Li recentemente, num artigo de um padre cuja opinião eu respeito, que somos habitados pelo infinito. Que a nossa sede de Deus advém justamente dessa sede de infinito, dessa insaciável e incomensurável incompletude, que por vezes apenas encontra algum repouso na confiança e entrega totais. Eu, por exemplo, apenas encontro o meu repouso autêntico quando recordo Jesus: "faça-se a Tua vontade e não a minha". É na entrega abandonada, confiante e recheada de esperança que descubro o reconfortante colo do Pai. Mas não acontece muito, confesso. Apenas nas situações de desespero total e absoluto. Fora desses momentos é o infinito que inapelavelmente me habita.
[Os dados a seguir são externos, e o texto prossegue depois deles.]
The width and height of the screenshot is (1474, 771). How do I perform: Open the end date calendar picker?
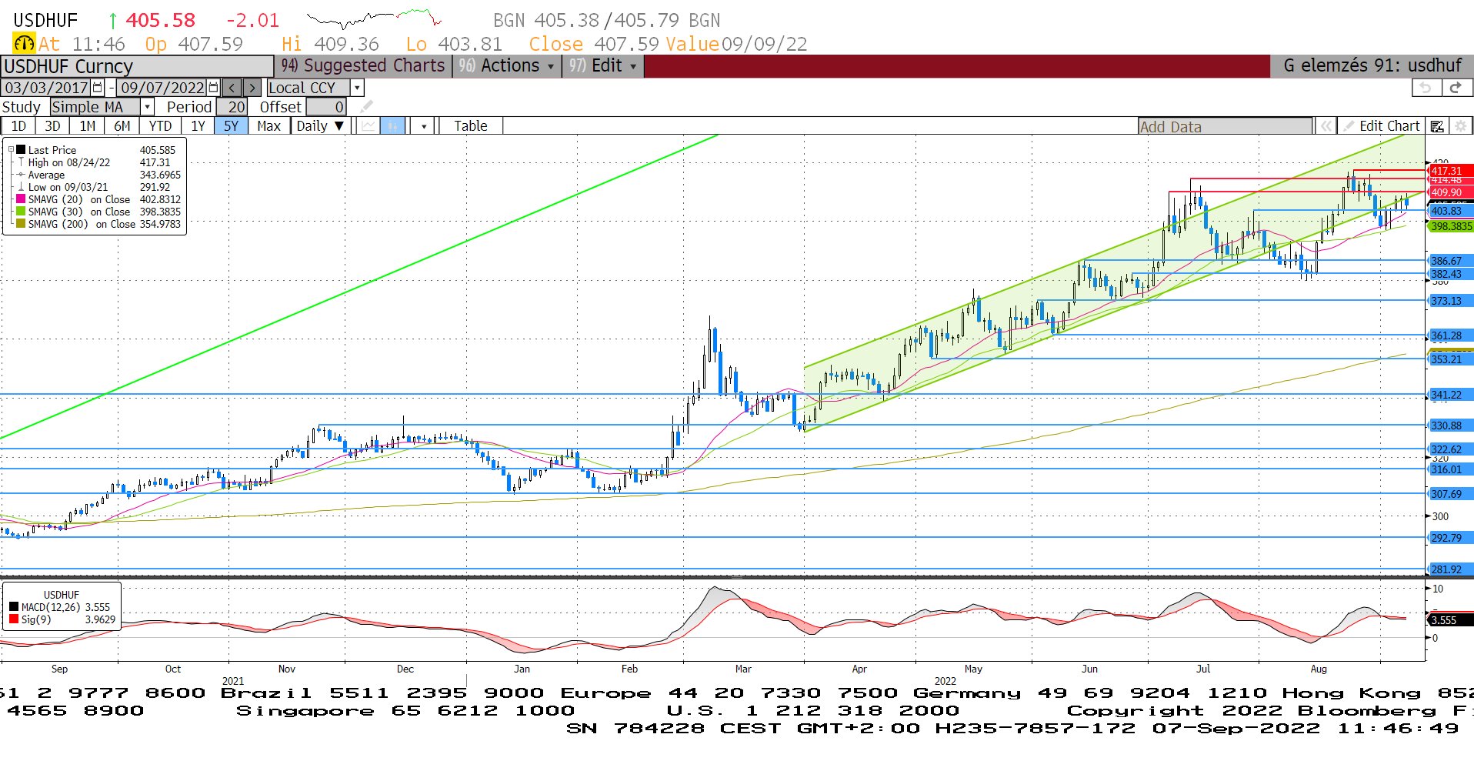point(214,88)
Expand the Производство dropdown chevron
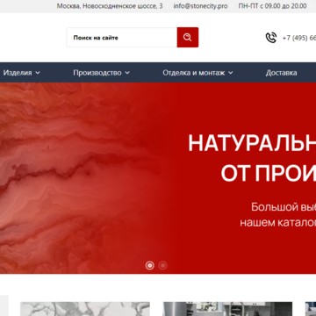This screenshot has width=316, height=316. (127, 73)
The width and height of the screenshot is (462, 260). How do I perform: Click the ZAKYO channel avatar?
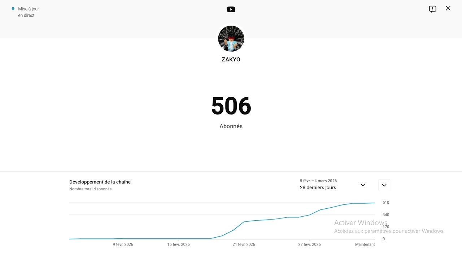pos(231,39)
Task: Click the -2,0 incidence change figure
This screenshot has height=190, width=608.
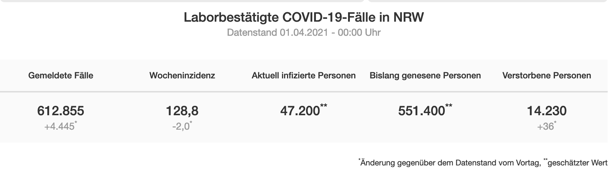Action: coord(181,127)
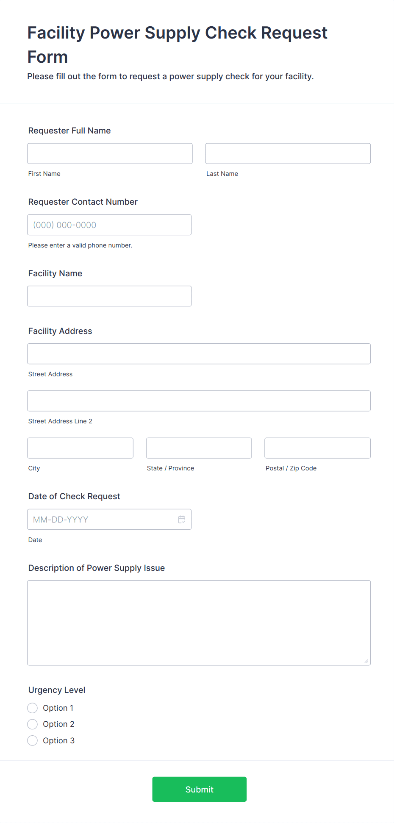Viewport: 394px width, 823px height.
Task: Select Option 1 urgency level
Action: coord(33,708)
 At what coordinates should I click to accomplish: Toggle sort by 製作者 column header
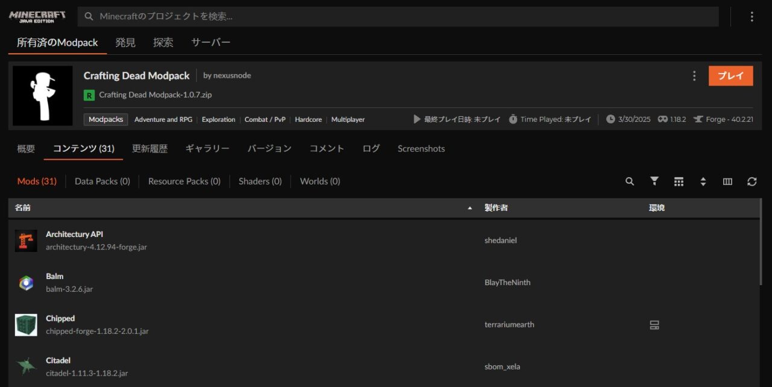(x=496, y=208)
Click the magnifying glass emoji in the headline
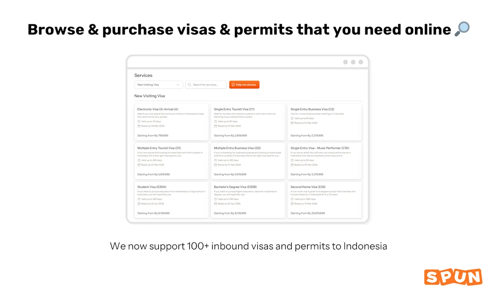 point(462,30)
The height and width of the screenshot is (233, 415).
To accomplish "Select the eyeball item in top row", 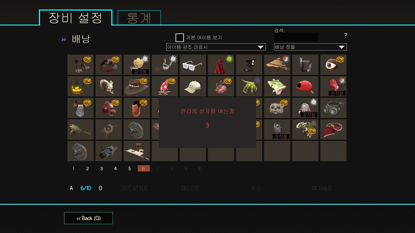I will pos(333,65).
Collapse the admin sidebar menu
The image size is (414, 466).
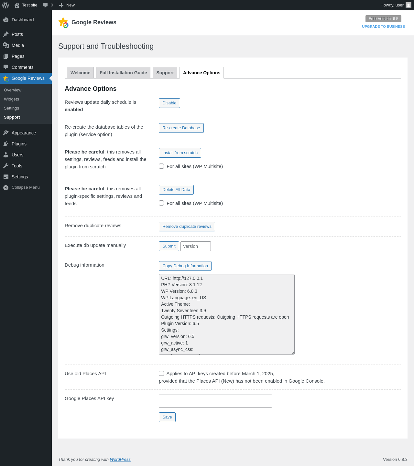point(21,187)
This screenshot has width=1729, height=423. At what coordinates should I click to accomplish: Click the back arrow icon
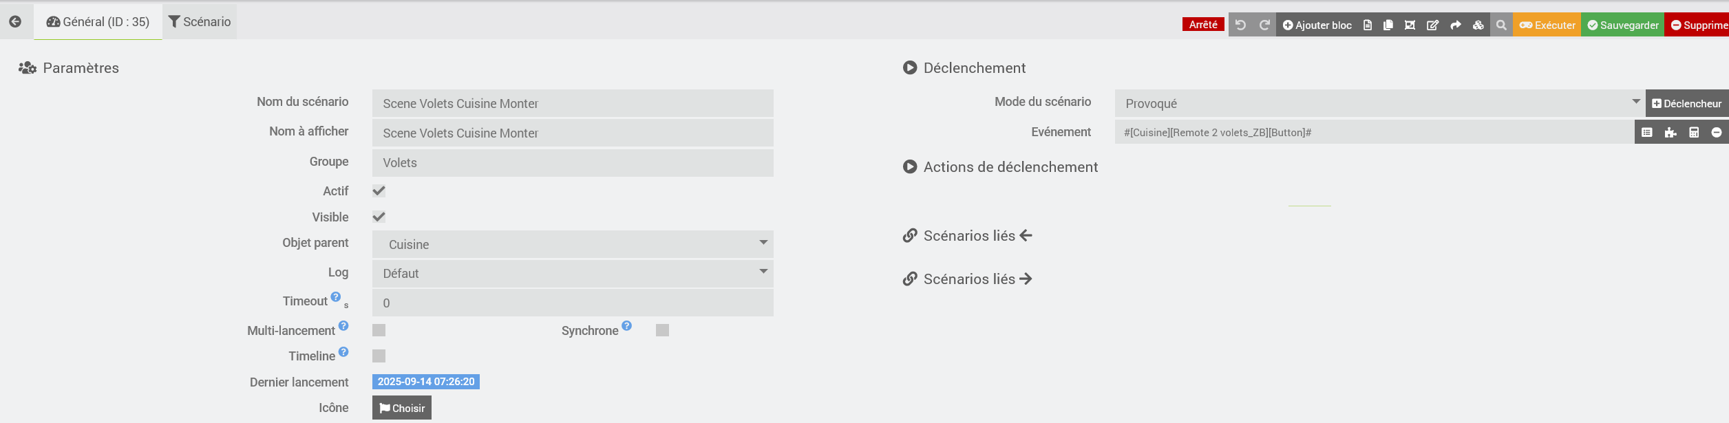coord(15,22)
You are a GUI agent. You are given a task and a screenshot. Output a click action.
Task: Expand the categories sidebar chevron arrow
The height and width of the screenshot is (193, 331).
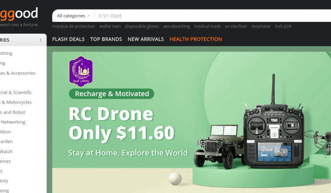pos(40,40)
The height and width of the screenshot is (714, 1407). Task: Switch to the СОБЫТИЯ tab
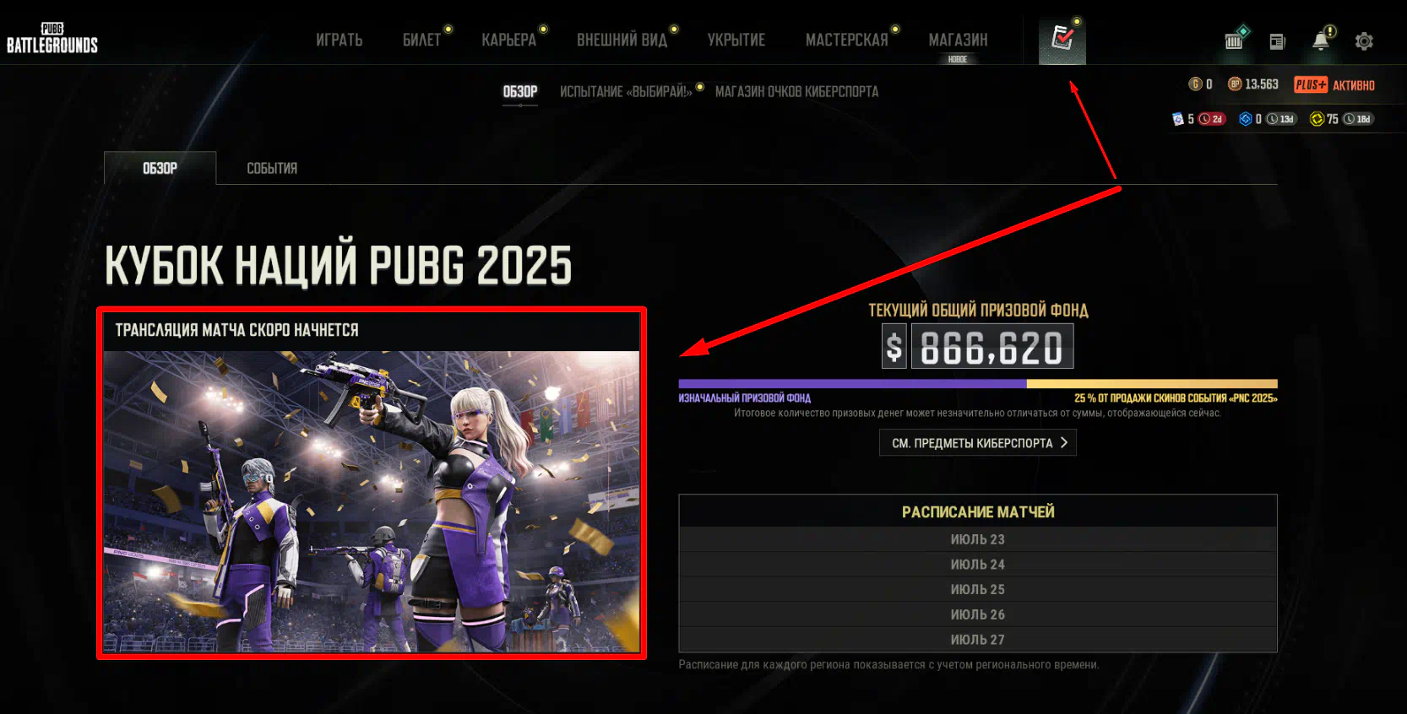[x=272, y=168]
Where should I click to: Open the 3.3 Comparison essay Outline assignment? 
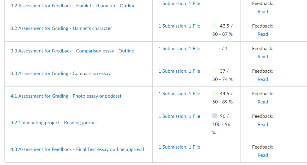tap(72, 51)
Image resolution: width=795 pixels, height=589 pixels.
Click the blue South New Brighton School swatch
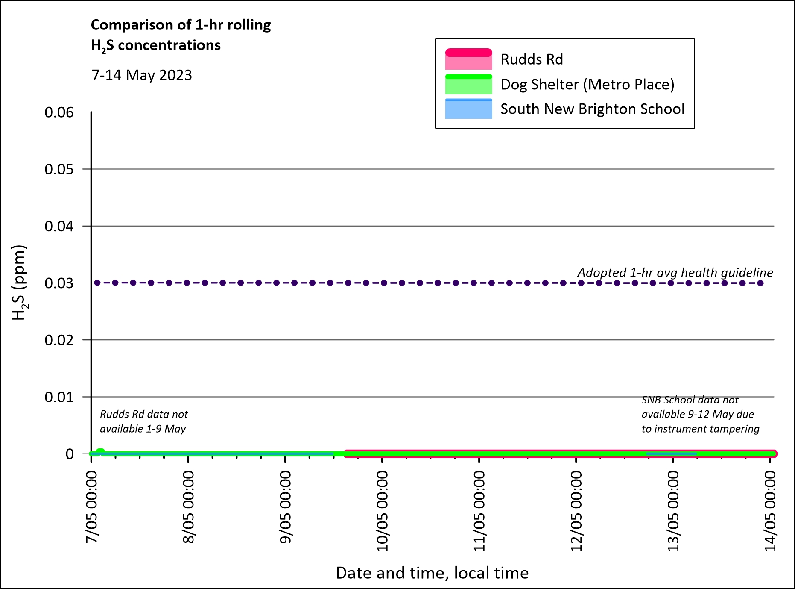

É a procura constante, o fazer e refazer, o encontro e desencontro, o toca e foge permanente que me faz sentir que ora sou, inteiro, de corpo e alma, ora vou sendo, corpo e alma em permanente desavinda.

Ler de um padre que a incompletude pode ser fome de Deus é importante para mim. Porque muitas vezes caio na tentação de invejar aqueles que, pelo menos à minha vista desarmada, são um feliz bloco monolítico, onde tudo está devidamente acomodado onde devia estar, sem lugar a dúvidas existenciais. Invejo a sua serenidade, a sua clareza, as suas certezas absolutas, a tranquilidade do seu sono, a sua (para mim tão inacessível) coerência de vida. A minha coerência reside apenas na permanência da procura... e na constante insuficiência da resposta.

Há uns anos fiquei muito feliz quando, em Taizé, me possibilitaram uma outra leitura de Lucas 7, 47: "pois digo-te que lhe são perdoados os seus muitos pecados, porque muito amou; mas àquele a quem pouco se perdoa pouco ama". Sempre li o perdão como grande recompensa ao grande amor. Mas em Taizé colocaram a tónica no amor: peca muito quem ama muito. E o perdão, que nunca é recompensa, é uma dádiva ao que muito ama justamente porque quem ama  aceita viver no risco de amar. Ao que pouco se tem a perdoar é porque pouco arriscou viver, preferindo enterrar o seu tesouro à eventualidade de o perder.

Resta-me esta confiança. Que o olhar incompreensível dos homens dê lugar ao olhar amoroso do Pai.